■ **DOCUMENT EXTRACT**:
# Switch or occupancy sensor based exhaust fan control



## JRaef (Mar 23, 2009)

katwalatapan said:


> Hello,
> 
> My application involves installing a light and exhaust fan in the washroom and switching the light and exhaust fan either via a manual switch or occupancy sensor. However switching sequence I am looking for is that the light could be turned on via a manual switch or an occupancy sensor, then I'd like at least 10 min delay to turn on the exhaust fan. The light switch could be turned off either via manual switch or occupancy sensor and the exhaust fan stays on for 20 minutes after the light is turned off and then turns off. I have reviewed products by leviton and lutron with timers and occupancy sensors, but could not find a product that could provide a delayed on and delayed off feature in the same product. Generally I find delayed off type products.
> 
> ...


I doubt you will find this as a finished "product" ready to go with that logic. You are looking at something that needs custom programming. A mfr like Leviton and Lutron would make a product like that if they could sell a million of them, but otherwise, it's too specialized. 

It would be easy enough to create with a micro PLC or "Smart Relay", but someone would need to program it. How much is this worth to you though? Micro PLC / Smart Relay = $100, time to write the program, if you are ALREADY familiar with PLC programming, 1-2 days. If you don't know what a PLC is, figure a 1 week learning curve if you are reasonably intelligent and can figure things out. Barring that, you could build it with separate relays and timers in a control panel. More hardware cost and installation cost, less programming, but still involves being savvy with control logic. Depending on how you value your time, it seems like a lot of $$ to throw at a bathroom exhaust fan.

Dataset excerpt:
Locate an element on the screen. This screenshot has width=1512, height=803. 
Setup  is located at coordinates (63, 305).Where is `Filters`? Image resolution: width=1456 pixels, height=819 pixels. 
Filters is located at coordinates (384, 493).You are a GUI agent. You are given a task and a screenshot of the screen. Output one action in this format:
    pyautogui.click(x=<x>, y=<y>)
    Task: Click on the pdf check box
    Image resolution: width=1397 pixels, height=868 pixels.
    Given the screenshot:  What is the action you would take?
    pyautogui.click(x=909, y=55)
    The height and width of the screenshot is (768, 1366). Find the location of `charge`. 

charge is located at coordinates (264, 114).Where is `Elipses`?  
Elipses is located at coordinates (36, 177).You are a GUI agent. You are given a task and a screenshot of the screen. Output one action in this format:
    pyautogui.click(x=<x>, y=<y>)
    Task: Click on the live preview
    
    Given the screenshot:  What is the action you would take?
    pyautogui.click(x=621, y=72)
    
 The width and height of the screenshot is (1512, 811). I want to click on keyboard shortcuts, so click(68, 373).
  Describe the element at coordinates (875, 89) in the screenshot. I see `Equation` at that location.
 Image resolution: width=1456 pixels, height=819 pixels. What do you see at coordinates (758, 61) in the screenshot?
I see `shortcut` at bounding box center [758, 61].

■ **LIST OF TASKS**:
1 > In the exhaust fan control thread, what price does the reply give for a micro PLC or smart relay?
2 > Resume the exhaust fan control thread after its final sentence.

■ **WRITTEN ANSWERS**:
1 > $100

2 >
Why not just have the exhaust fan and light come on together and run on after they leave for a few minutes to clear the smell? The cost to turn the light off separately and leave the fan on will likely far outweigh the possible energy savings from turning it off for a few more minutes per day. I have a similar situation in one bathroom where I wanted the fan controlled separately only because of the noise, so I just put in a pull chain switch in the fan grill. Does the job.


----------



## micromind (Aug 11, 2007)

JReafs solutions would work and be automatic. A simple wind-up timer would also work, but you'd need to turn the dial each time you want the fan to run.

I have wind-up timers for the fans in all my bathrooms, it doesn't take much effort to use them. Instead of flipping the switch, just wind up the dial. 

Which one to go with depends on how much $$$ you're willing to spend and how automated you want it to be.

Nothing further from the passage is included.